Con las crecientes tensiones entre esta manada y la vecina Manada Sombra-Lunar, todo forastero era etiquetado como espía hasta que se demostrara su inocencia.

Pero ¿cómo podía alguien demostrar su inocencia si, para empezar, nadie estaba dispuesto a escucharlo?

Estaba a punto de sumirme en otro sueño inquieto cuando oí el inconfundible estrépito de un plato al chocar contra el suelo.

Abrí los ojos de golpe.

Me volví hacia la puerta, con el pulso acelerado.

Había una pequeña abertura en la parte inferior por donde solían pasar la comida.

Me incorporé rápidamente y gateé hasta allí, con el estómago revuelto tanto por el hambre como por la sospecha.

Otra comida.

Y no una comida cualquiera, era otro plato de bistec bien hecho.

Corrí hacia la puerta, apretando la cara contra la rendija, intentando vislumbrar a quienquiera que lo hubiera dejado.

Pero el pasillo exterior estaba en penumbra, con sombras que se alargaban bajo la débil luz de las antorchas.

Apenas vi un atisbo de movimiento antes de que desapareciera.

¿Quién coño estaba haciendo esto?

Dudé solo un instante antes de alcanzar el plato.

Me temblaron ligeramente los dedos al cogerlo.

Mi mente racional susurró que esta vez podría estar envenenado.

Pero otra voz, la gobernada por un hambre pura y desesperada, me recordó que si alguien quisiera matarme, habría formas mucho más fáciles de conseguirlo.

Dejando a un lado mis sospechas, agarré un trozo y le di un mordisco.

Sabe realmente bien y está sazonado en su punto justo.

Lo devoré en cuestión de minutos, lamiéndome los dedos hasta dejarlos limpios, sin avergonzarme siquiera de lo desesperada que parecía.

Apoyándome de nuevo en la pared, exhalé lentamente.

Esto no era un error.

Era la segunda vez que alguien hacía esto.

Alguien me estaba observando.

Y por primera vez desde que me arrojaron a este agujero infernal, tenía una razón para mantenerme alerta.

La siguiente vez que ocurrió, estaba preparada.

Me quedé junto a la puerta, con el corazón desbocado mientras escuchaba los pasos.

La rutina se había vuelto predecible: pasos suaves, el leve estrépito del plato deslizándose por la abertura y luego el silencio.

Pero esta noche no solo esperaba comida.

Quería respuestas.

En el momento en que oí el plato golpear el suelo, hablé.

—Por favor, quédate.

Mi voz era un susurro, pero urgente.

Los pasos vacilaron.

—Solo dime tu nombre…

y por qué me estás ayudando.

Siguió una larga pausa.

Contuve la respiración, temiendo haberlo asustado.

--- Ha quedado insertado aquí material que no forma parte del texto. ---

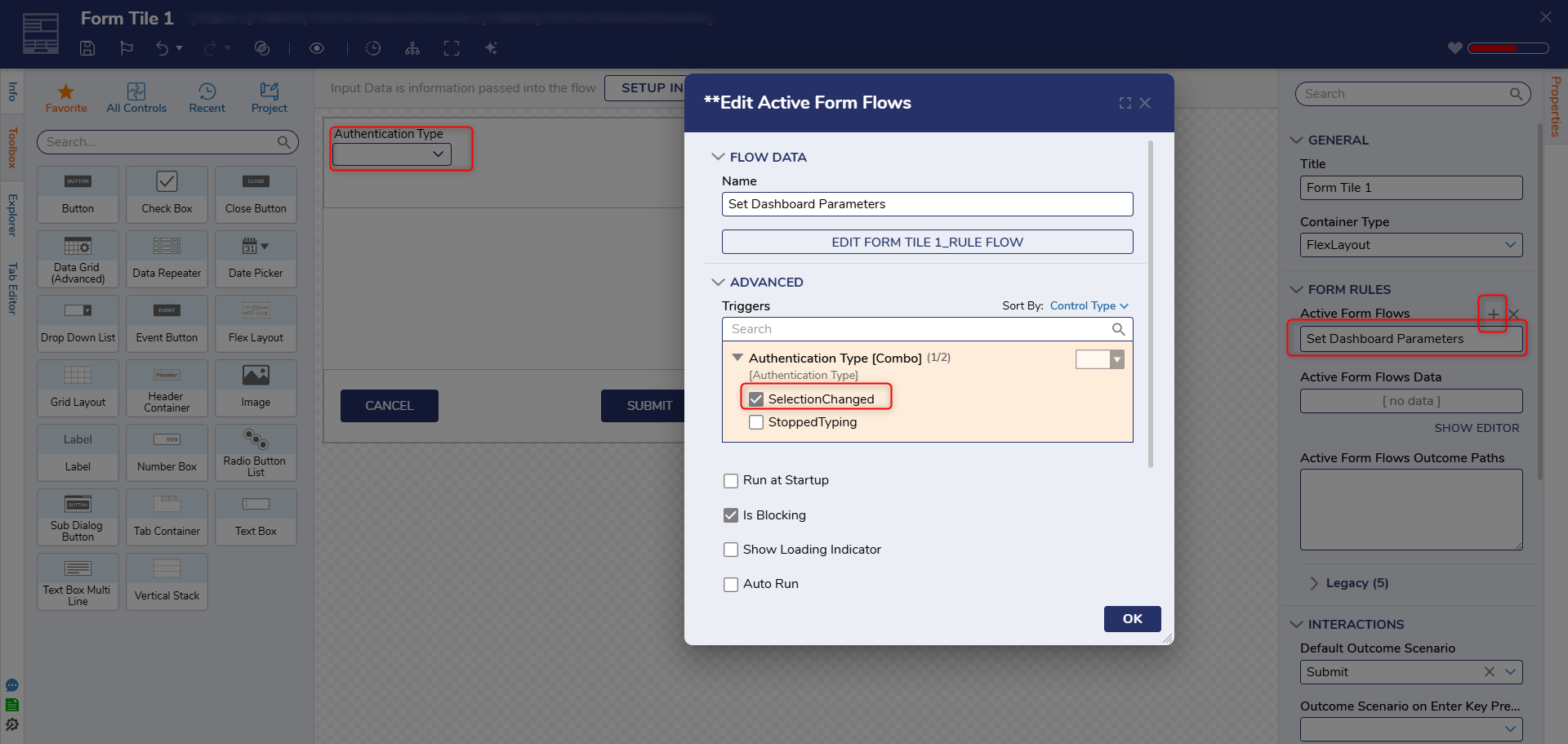The image size is (1568, 744).
Task: Click Edit Form Tile 1_Rule Flow button
Action: (927, 242)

Entonces, finalmente, una voz llegó a través de la pequeña abertura.

—Caleb.

Se me cortó la respiración.

Conocía esa voz.

El guardia.

El que impidió que los otros me mataran cuando llegué aquí por primera vez.

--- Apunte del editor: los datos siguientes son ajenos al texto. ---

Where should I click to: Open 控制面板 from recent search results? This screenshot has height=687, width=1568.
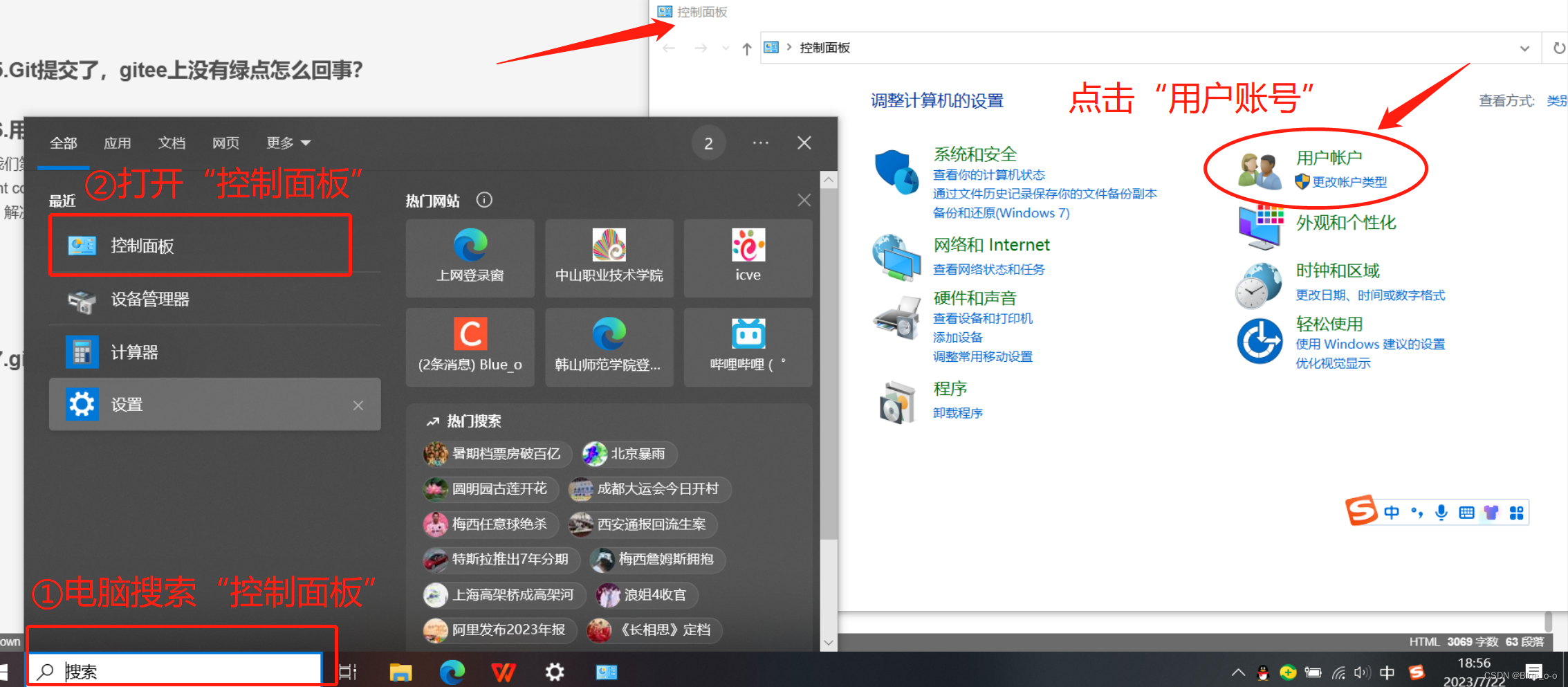coord(142,246)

Antes de que pudiera preguntar nada más, volvió a hablar.

—Hablaré contigo cuando te dejen salir.

Fruncí el ceño.

—¿Dejarme salir?

—Al patio —aclaró—.

Tienes una hora fuera de tu celda una vez a la semana.

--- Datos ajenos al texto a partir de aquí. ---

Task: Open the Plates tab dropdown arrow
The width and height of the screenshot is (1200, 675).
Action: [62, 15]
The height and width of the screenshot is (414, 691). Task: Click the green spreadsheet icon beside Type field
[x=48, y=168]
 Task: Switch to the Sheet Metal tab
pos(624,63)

Encuéntrame detrás de la caseta de los guardias.

Ni un segundo más tarde.

Y así, sin más, se fue.

Me dejé caer de nuevo en el fino colchón, con el corazón acelerado.

Así que quería hablar.

Pero ¿por qué?

¿Y qué podría decirme que cambiara algo?

Comí en silencio, saboreando cada bocado, aunque mi mente estaba en otra parte.

Recordaba vagamente que me habían dejado salir durante una hora en mi primera semana aquí, pero había estado demasiado agotada como para registrar algo más allá del peso de mi miseria.

Ahora lo recordaba con más claridad: la extensión del patio desolado, el penetrante olor a piedra húmeda, los guardias observándonos como halcones.

Esta vez, prestaría atención.

No solo para encontrarme con Caleb, sino para estudiar mi entorno, para encontrar una salida si era posible.

Sabía que no era mucho, pero era algo.

Y en este momento, la esperanza era todo lo que tenía.